Na altura, eu não estava no activo, mas mesmo que estivesse a verdade é que não me apercebi da pérola que se segue, nem, tão pouco, acompanhei a polemicazinha. E é uma coisa de estalo. Que passarei já a explicar porquê...
De Jesus Cristo, por quem nutre um indisfarçável apreço, Nietzsche tem uma curiosa definição: "foi o primeiro e o último cristão." Havemos de concordar que Nietzsche é uma personagem insuspeita, sobretudo de qualquer cumplicidade com a Igreja católica. A sua, algo redutora, tese é conhecida: o Cristianismo não é uma coisa de Jesus, é uma coisa de Paulo. Ora, isto, não sendo totalmente falso, também não é totalmente verdadeiro. Mas é o que é e vale o que vale.
Desçamos agora da estratosfera à esterqueira da esquina. No seu nível inferior, para ser mais preciso. Perguntava, lá pelos outubros idos, o besta-seller José Rodrigues dos Santos acerca de não sei que palúrdice estrepitosa que lhe titilava a fossa entre-orelhas:
«A Igreja nega ou não nega que Jesus era judeu - e, consequentemente, que Cristo não era cristão?»
Há duas coisas (fora a matemática) que no ser humano, nos mais sofisticados exemplares, conseguem raiar o infinito: a estupidez e a ganância. No presente caso não errarei muito se disser que estamos perante um cocktail explosivo de ambas. Isto devia ser afixado e reavivado todos os dias. Deviam esfregar-lhe o focinho neste despejo e ministrar-lhe sovas de rolo de jornal todas as manhãs. A sério. Estou habituado à contemplação heróica dos maiores monumentos da cretinice do nosso tempo. Mas até eu, confesso, quando li isto, deixei cair o queixo. Tinha este personagem na categoria dos montes de merda. Afinal, pequei: por nítida escassez. É uma serra, uma cordilheira alpina, uma austrália completa!

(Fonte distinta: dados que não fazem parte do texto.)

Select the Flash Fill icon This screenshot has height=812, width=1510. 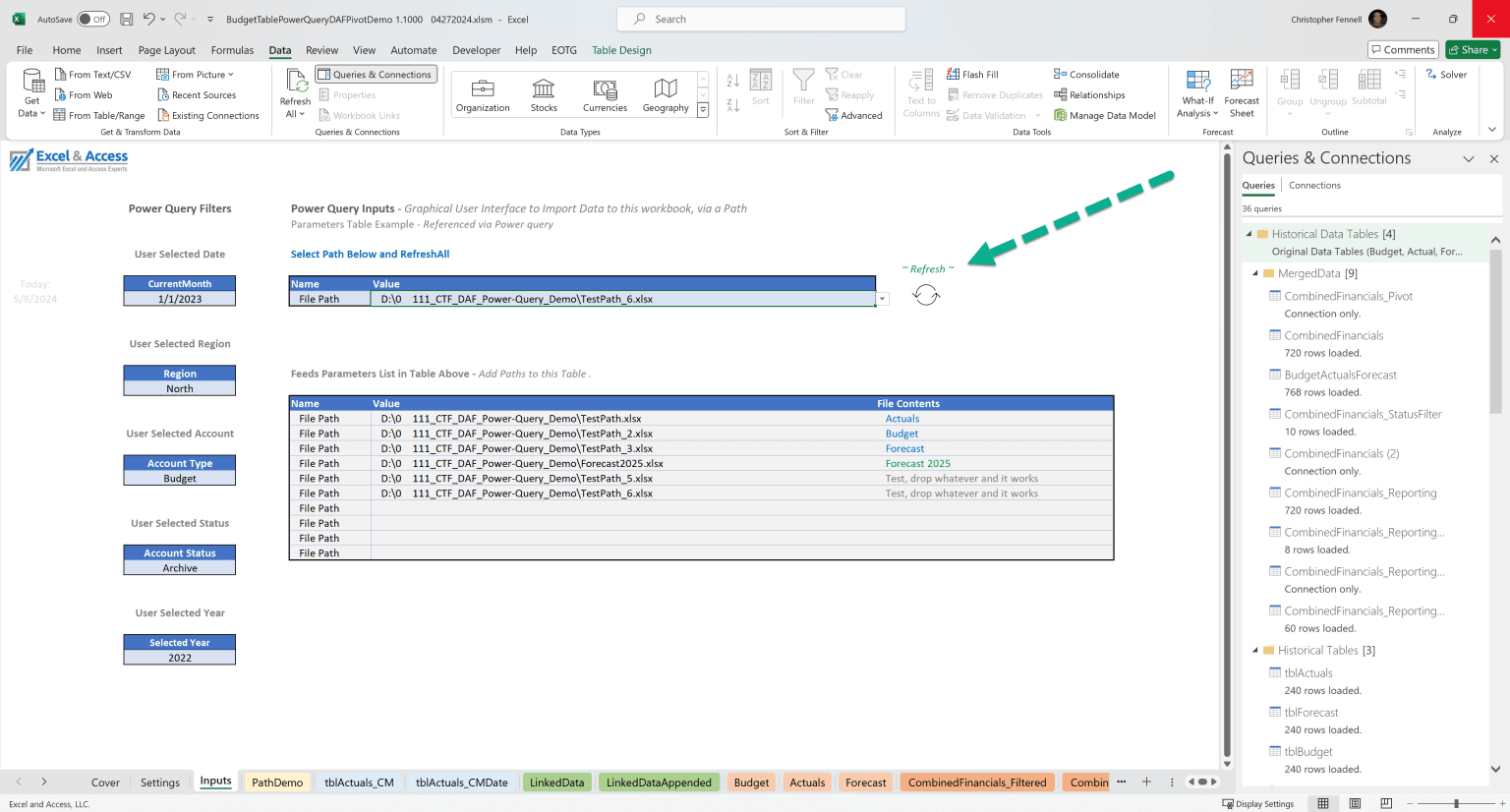point(955,74)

Os da Igreja, com algum humor comiserado, como lhes compete, acusaram-no de estar, com enorme espavento, a tentar arrombar uma porta aberta. Mais rigoroso teria sido acusarem-no de estar a tentar, aos bramidos, engravidar uma nuvem. Sem entender sequer que a sua putativa e putanhosa polémica (questiúncula, melhor dizendo) nem sequer era com a Igreja: era com Nietzsche.
PS: Para os confusos, liberais e incultos dos costume, convém que eu lavre aqui um esclarecimento póstumo: neste postal não existe qualquer ataque ad persona ( a pessoa do Rodrigues dos Santos é uma contradição em termos). Existe, sim, um ataque ad hominem: na medida em que cataloguei o coleóptro Rodrigues dos Santos na espécie humana, injuriei a espécie. Quer dizer, ofendi todos os homens.
Legenda da imagem: "Para o escaravelho-do-estrume, as fezes são o seu sustento, o seu trabalho e o seu ninho."